Rewrite the lines from the one containing "The image size is (1329, 426)." through the one containing "click(296, 91)", changing "Network monitor" to "Traffic monitor" and leaving everything else unchanged.

* Start GIVEN RECORDS *

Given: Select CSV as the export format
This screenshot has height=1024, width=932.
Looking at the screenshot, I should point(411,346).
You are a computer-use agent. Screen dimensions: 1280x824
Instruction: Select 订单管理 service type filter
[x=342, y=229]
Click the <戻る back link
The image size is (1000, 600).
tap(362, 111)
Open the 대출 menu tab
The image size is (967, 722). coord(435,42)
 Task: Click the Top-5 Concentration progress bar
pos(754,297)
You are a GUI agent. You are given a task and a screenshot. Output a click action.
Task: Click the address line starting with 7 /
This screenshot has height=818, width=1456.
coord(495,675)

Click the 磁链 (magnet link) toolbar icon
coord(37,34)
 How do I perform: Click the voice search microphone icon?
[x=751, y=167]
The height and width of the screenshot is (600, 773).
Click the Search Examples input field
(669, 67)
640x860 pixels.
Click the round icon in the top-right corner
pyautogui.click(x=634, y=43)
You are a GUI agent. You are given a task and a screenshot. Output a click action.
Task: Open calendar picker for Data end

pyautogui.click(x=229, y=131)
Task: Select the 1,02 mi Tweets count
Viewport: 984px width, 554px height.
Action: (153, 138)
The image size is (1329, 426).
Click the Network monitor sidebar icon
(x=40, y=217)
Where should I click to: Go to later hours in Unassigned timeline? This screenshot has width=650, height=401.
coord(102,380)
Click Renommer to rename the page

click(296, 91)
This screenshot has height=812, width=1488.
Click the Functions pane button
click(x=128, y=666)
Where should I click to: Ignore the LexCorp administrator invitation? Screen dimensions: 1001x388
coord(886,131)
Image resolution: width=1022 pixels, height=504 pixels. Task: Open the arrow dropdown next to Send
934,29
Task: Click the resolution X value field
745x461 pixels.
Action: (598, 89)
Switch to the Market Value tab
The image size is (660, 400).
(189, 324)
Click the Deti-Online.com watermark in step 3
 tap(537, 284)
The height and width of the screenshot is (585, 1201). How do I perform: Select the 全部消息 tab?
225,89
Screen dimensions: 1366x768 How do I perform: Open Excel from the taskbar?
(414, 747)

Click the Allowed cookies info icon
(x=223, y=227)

* End GIVEN RECORDS *

### FINISHED EXERCISE:
The image size is (1329, 426).
Click the Traffic monitor sidebar icon
(x=40, y=217)
Where should I click to: Go to later hours in Unassigned timeline? This screenshot has width=650, height=401.
coord(102,380)
Click Renommer to rename the page

click(296, 91)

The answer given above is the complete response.